▶ _EXERCISE GOAL_:
Please return every line below that contains the string "über".

──────── MATERIAL SUPPLIED

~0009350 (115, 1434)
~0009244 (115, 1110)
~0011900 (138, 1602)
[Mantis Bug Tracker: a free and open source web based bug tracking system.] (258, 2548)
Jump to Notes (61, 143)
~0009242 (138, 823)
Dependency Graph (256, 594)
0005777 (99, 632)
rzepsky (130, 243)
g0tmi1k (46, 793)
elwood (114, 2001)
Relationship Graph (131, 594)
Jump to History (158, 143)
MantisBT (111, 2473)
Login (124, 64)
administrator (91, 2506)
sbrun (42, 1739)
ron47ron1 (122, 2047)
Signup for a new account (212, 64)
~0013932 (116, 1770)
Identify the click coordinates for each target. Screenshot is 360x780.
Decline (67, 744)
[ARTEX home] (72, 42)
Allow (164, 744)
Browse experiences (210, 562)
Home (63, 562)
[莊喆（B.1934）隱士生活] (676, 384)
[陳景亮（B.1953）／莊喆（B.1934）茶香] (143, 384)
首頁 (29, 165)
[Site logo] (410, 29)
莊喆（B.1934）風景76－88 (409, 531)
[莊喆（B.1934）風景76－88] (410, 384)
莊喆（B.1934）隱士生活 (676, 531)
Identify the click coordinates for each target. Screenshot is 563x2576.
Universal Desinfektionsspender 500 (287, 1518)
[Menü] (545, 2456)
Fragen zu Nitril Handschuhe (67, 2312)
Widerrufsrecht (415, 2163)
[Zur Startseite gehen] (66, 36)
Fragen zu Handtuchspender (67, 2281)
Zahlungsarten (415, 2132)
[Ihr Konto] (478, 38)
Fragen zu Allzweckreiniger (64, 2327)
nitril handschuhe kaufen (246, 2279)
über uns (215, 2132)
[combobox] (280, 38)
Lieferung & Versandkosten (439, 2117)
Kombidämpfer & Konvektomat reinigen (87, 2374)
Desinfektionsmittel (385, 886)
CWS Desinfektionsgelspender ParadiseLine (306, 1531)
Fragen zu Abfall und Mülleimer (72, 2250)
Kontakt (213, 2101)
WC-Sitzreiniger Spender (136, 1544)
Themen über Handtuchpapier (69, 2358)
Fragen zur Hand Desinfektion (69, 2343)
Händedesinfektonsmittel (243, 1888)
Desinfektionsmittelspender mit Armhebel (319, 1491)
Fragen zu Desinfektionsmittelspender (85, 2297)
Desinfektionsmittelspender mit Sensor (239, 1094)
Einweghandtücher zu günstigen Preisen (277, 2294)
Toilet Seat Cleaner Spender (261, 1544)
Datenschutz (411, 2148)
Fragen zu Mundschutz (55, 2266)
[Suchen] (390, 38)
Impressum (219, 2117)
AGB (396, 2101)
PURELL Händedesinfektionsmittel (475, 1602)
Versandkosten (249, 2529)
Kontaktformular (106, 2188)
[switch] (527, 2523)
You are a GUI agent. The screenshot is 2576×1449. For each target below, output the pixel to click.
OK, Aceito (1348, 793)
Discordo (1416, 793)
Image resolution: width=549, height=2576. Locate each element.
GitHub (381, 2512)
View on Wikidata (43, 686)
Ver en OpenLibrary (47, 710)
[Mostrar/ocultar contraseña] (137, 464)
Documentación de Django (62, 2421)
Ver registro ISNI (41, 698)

────────────────

▶ _TASK SOLUTION_:
über uns (215, 2132)
Themen über Handtuchpapier (69, 2358)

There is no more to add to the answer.